U.S. House of Representatives Speaker Nancy Pelosi said lawmakers needed to take up a fourth coronavirus-related bill to focus on recovery in the aftermath of the outbreak, while Senate Majority Leader Mitch McConnell urged a “wait-and-see” approach.
“I hope that in this next bill that we will be able to address the concerns of our state and local governments. That is absolutely essential.

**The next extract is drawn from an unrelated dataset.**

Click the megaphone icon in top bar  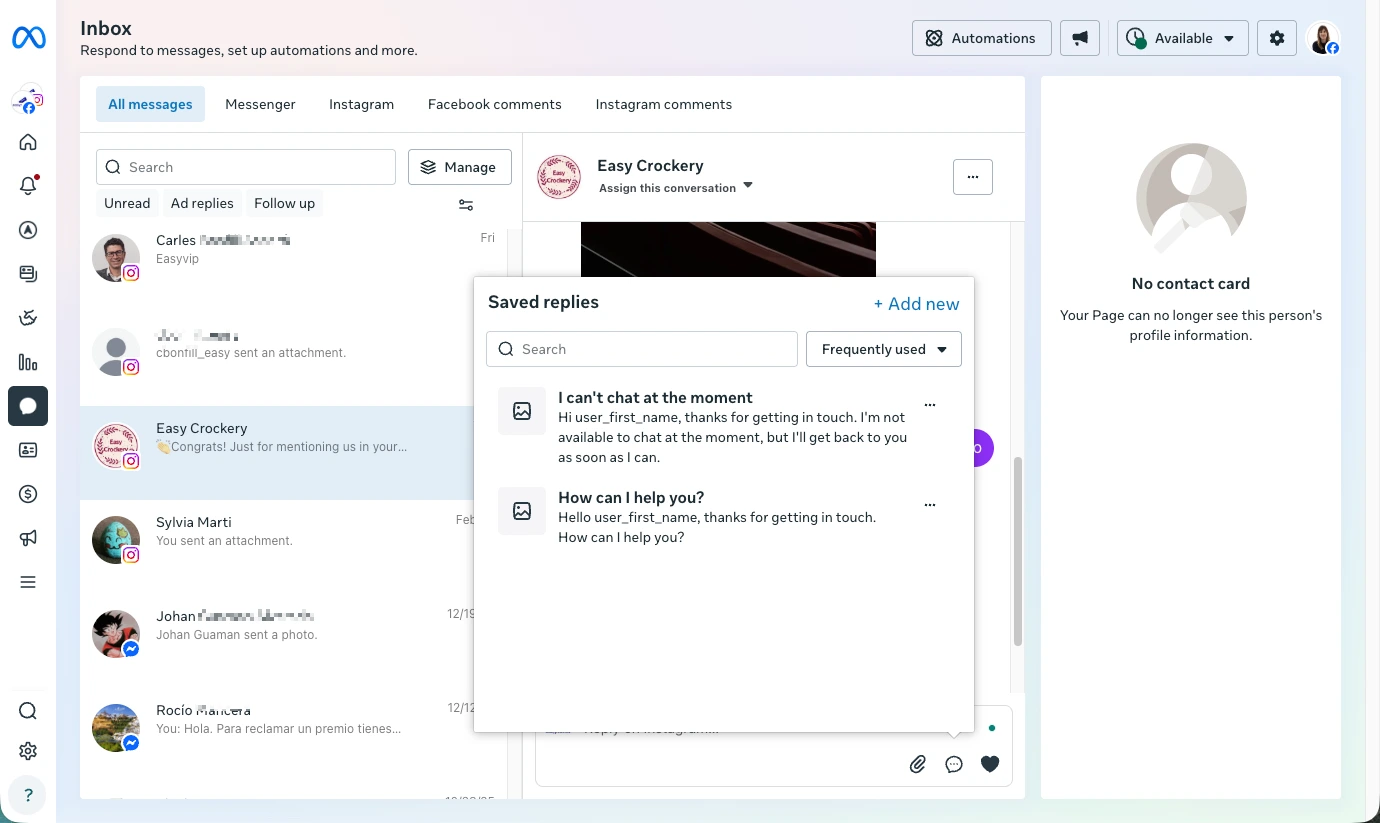pyautogui.click(x=1080, y=38)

We need to do more,” Pelosi, a Democrat, told MSNBC in an interview.
McConnell, speaking on conservative radio host Hugh Hewitt’s syndicated program, said policymakers should instead wait to see how the crisis unfolded in coming days and weeks before jumping on further legislation.
Congress has already passed three bills this month tackling the coronavirus as the fast-spreading and potentially fatal disease hit the nation: a $8.3 billion package on testing and research, a $100 billion bill addressing paid sick days, unemployment benefits and food aid; and a roughly $2 trillion economic relief package that passed last week.

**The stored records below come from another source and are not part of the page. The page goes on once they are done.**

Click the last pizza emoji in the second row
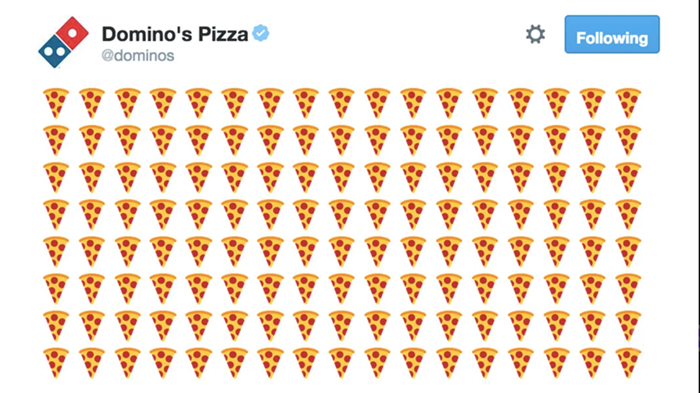Screen dimensions: 700x393 click(628, 140)
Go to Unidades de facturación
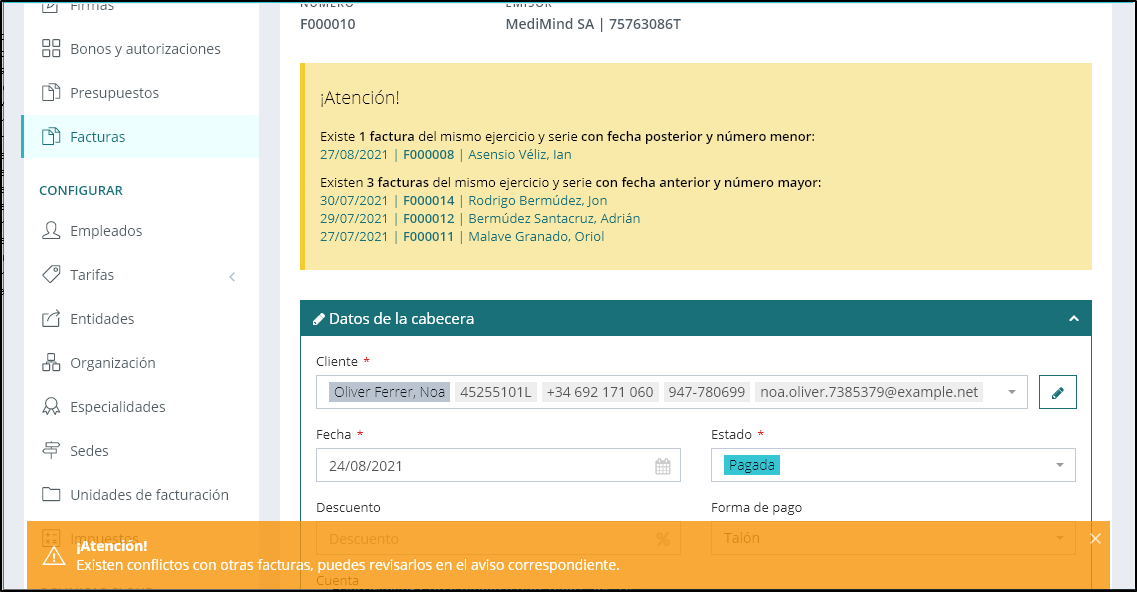This screenshot has height=592, width=1137. [149, 495]
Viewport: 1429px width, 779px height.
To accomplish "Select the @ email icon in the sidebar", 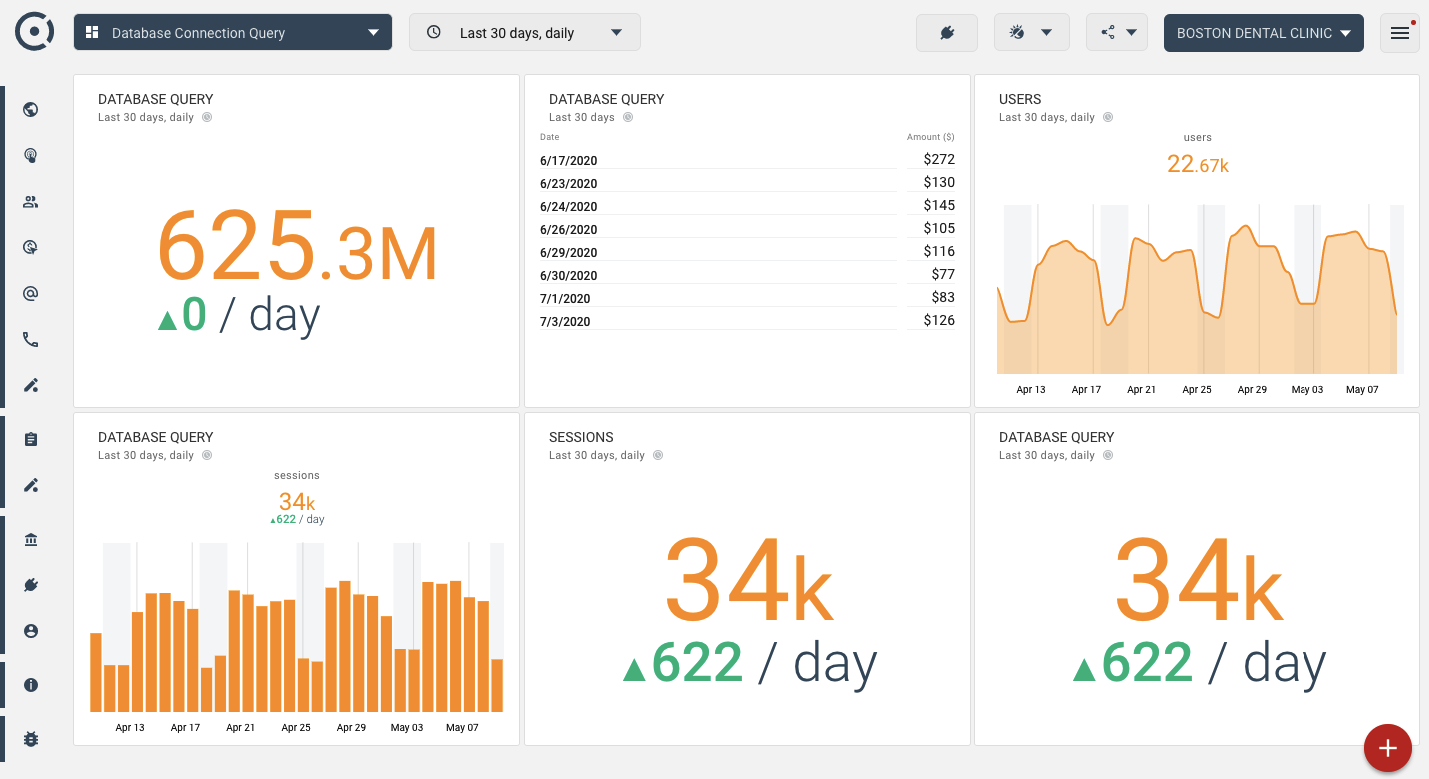I will coord(30,294).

“We’ll have to wait and see,” the Republican Senate leader said, adding that lawmakers first need to see the effect of the latest recovery measure aimed at shoring up the economic freefall in the wake of massive closures aimed at stemming the outbreak.
“Let’s see how things are going and respond accordingly,” he said, adding that lawmakers were not scheduled to return to session until April 20. “I’m not going to allow this to be an opportunity for the Democrats to achieve unrelated policy items that they would not otherwise be able to pass.”
House Republican leader Kevin McCarthy on Sunday also said he did not know whether more legislation is needed yet, even as Pelosi said the Democratic-controlled House planned to move forward.